Ensuite, il y a l’aspect poétique de ce problème, les immigrationnistes ont été pris à leur propre piège. Par exemple, après avoir « préconisé une politique d’ouverture des frontières et rabaissé leurs adversaires comme des « racistes », certaines féministes suédoises quittent désormais des zones à forte population de migrants de la nation qui, selon elles, sont contrôlées par des fondamentalistes islamiques, » comme je l’ai signalé en 2017.

Mais au moins, pour un temps un peu plus long peut-être, les Suédois peuvent se réjouir de leur fierté morale. « La Suède se donne d’elle-même l’image très forte d’être un bon pays », comme la journaliste suédoise Elisabeth Asbrink l’a exprimé au New York Post le mois dernier. « Il est dans la tradition de la Suède de se présenter comme un modèle de rôle moral. »

« Bien sûr, c’est un mensonge », admet-elle.
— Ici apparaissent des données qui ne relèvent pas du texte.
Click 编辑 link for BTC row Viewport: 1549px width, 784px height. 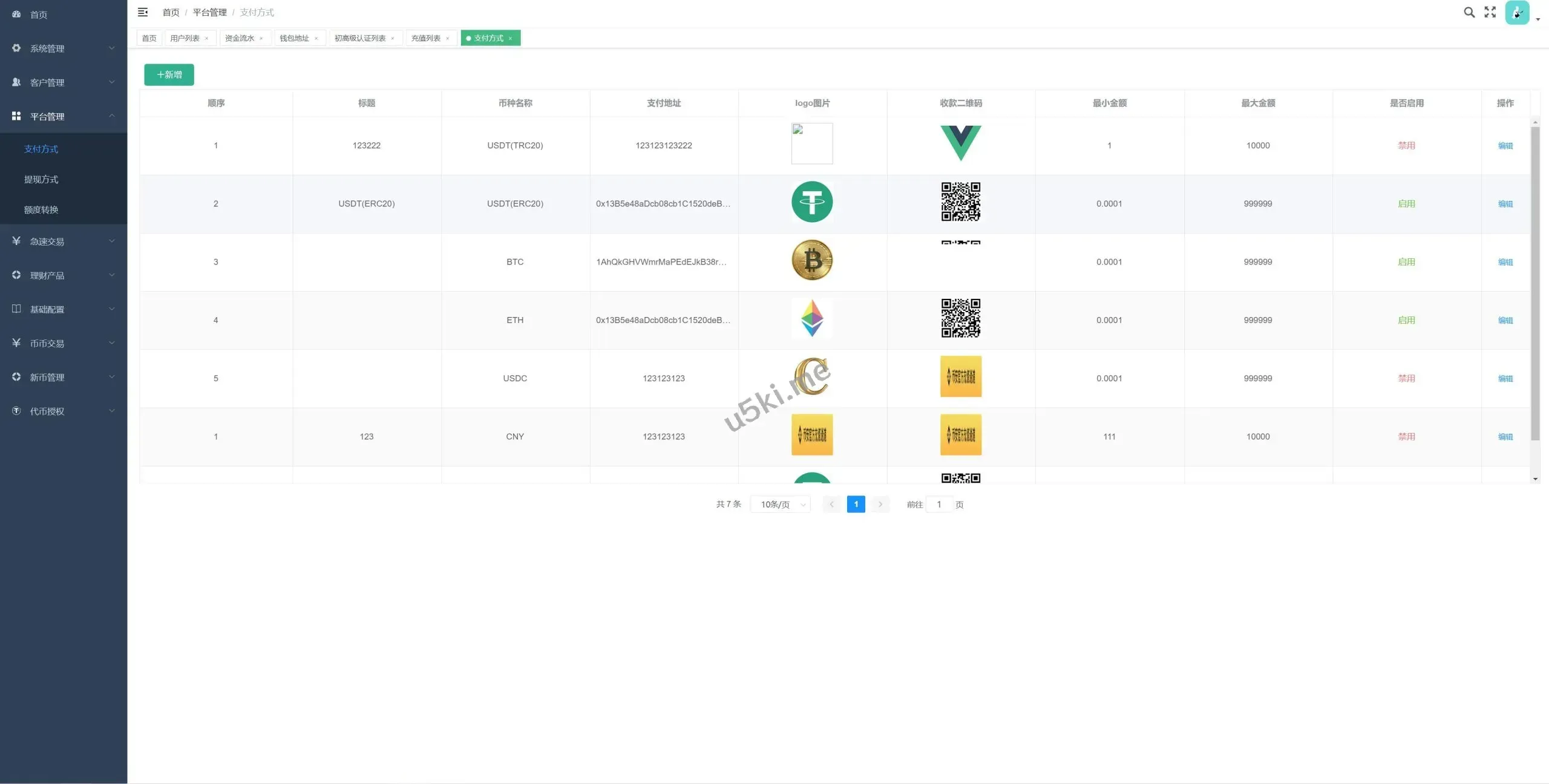pyautogui.click(x=1505, y=262)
En d’autres termes, la Suède est le Centre de l’hypocrisie gauchiste. Cela permet d’expliquer en partie l’adolescente moralisatrice, aux airs alarmistes quant au climat, méprisante, Greta Thunberg, et cela permet d’expliquer l’importation de migrants au point que cela fasse mal. Peut-être que la Suède ferait bien de se souvenir, et aurait un avenir meilleur si elle le méditait, d’un avertissement provenant d’un livre que sa population athée ignore maintenant largement. À savoir : « L’orgueil précède la chute ».